* 質問 *
1. ガンの自然治癒についての文章を、2文で要約してもらえますか?
2. ガンの自然治癒についての文章のうち、「これらのガンが自然治癒する仕組みは明らかになってはいませんが、」から下へ「病原体と共にガン細胞も駆逐されるというものです。」までのすべてを、一字一句変えずに出力してください。
3. ガンの自然治癒についての文章を、最後の文の後から引き継いで、続きを書いてもらえますか?

* 本文 *
★ ★ ★ ★ ★ ★ ★

2012年12月01日
ガンは自然に治癒することはあるのか?
間 黒助です。
ガンは稀に治療を行わないにも関わらず、
自然に消失して治癒することがあります。
消失しないまでも、
ガンの成長が止まった例も数多く知られています。
メラノーマ(悪性黒色腫)は、
稀に自然治癒することが知られていますし、
乳幼児に多い神経芽腫という神経ガンは、
1歳以下で発症した患者さんの半数が自然に治癒すると報告されています。
これらのガンが自然治癒する仕組みは明らかになってはいませんが、
いくつかの理由が考えられています。
第1は、
自然治癒する患者さんに発熱の経験が多いことから、
高熱によって元々熱に弱いガン細胞が死滅したというものです。
第2は、
自分の体を守る免疫システムが原因とする見方です。
発熱は、
細菌やウイルスに感染したときに起こりやすいと言えます。
こうした病原体の感染などによって、
ガン患者の免疫が強力に働くようになり、
その結果、
病原体と共にガン細胞も駆逐されるというものです。

★ ★ ★ ★ ★ ★ ★

* 情報 *
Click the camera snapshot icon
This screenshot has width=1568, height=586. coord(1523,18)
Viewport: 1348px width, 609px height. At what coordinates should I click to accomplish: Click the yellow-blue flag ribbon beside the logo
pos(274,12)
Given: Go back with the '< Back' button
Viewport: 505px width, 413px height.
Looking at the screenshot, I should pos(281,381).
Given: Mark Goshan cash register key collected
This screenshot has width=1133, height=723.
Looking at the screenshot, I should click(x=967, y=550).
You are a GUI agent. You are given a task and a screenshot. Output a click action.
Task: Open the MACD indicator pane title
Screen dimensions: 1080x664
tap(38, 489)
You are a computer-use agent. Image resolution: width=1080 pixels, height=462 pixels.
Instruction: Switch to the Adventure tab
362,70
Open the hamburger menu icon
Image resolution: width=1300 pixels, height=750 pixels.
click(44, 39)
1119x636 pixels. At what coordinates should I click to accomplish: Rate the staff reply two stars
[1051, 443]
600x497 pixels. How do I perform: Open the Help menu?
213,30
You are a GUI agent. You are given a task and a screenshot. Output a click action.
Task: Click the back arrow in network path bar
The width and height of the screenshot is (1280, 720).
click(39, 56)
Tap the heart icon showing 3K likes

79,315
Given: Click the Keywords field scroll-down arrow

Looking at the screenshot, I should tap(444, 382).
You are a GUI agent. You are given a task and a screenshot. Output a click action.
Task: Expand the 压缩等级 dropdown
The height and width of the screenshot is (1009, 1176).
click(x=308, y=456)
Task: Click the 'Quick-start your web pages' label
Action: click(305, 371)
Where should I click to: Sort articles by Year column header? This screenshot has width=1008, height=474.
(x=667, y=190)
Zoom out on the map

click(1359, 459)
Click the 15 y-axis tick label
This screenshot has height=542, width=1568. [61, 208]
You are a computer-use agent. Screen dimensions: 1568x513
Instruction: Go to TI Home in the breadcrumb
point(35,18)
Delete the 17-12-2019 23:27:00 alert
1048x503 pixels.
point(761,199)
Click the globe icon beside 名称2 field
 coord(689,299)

★ ★ ★ ★ ★ ★ ★

* 回答 *
1. ガンは治療を行わなくても稀に自然に消失して治癒することがあり、メラノーマや、1歳以下で発症した神経芽腫などでその例が知られています。その仕組みは明らかではありませんが、高熱によって熱に弱いガン細胞が死滅するという説と、病原体の感染などで免疫が強力に働き、病原体と共にガン細胞も駆逐されるという説が考えられています。

2.
これらのガンが自然治癒する仕組みは明らかになってはいませんが、
いくつかの理由が考えられています。
第1は、
自然治癒する患者さんに発熱の経験が多いことから、
高熱によって元々熱に弱いガン細胞が死滅したというものです。
第2は、
自分の体を守る免疫システムが原因とする見方です。
発熱は、
細菌やウイルスに感染したときに起こりやすいと言えます。
こうした病原体の感染などによって、
ガン患者の免疫が強力に働くようになり、
その結果、
病原体と共にガン細胞も駆逐されるというものです。

3.
第3は、
主に上記の神経芽腫の自然治癒についてですが、
ガン細胞の内部で自ら死に導く何らかのシステムが発動するというものです。
日本人に非常に多い胃ガンにも興味深い事例があります。
これは厳密には自然治癒とは言えないものの、
胃に発生する悪性リンパ腫の一種である『※マルトリンパ腫』は、
自然治癒に近い経過を辿ることがあります。
※マルトとは粘膜とリンパ球の複合組織で、
この組織のリンパ球がガン化して発生する腫瘍をマルトリンパ腫と呼ぶ。
胃マルトリンパ腫の患者さんの90%以上は、
元々ピロリ菌に感染していて、
マルトリンパ腫発生の原因はピロリ菌と考えられています。
最近ではピロリ菌を除菌すると、
それだけで患者さんの70~90%が治癒することが分かっています。
一般に、
ガンが1度発生すると、
原因となった因子(発ガン物質や放射線など)を取り除いても、
ガンは勝手に成長します。
その意味でピロリ菌の除菌のみでリンパ腫が治るというのは奇妙で、
その仕組みはよく分かっていません。
これに対して、
同じくピロリ菌が主な原因の1つとされている一般的な胃ガン(胃の上皮ガン)は、
自然治癒しないと見られています。
最も胃ガンの多くは初期に極めて進行が遅く、
診断後3~5年経っても早期ガンのままである例も知られています。
診断後、
何の治療もせずに17年間存在した患者さんについての報告もあります。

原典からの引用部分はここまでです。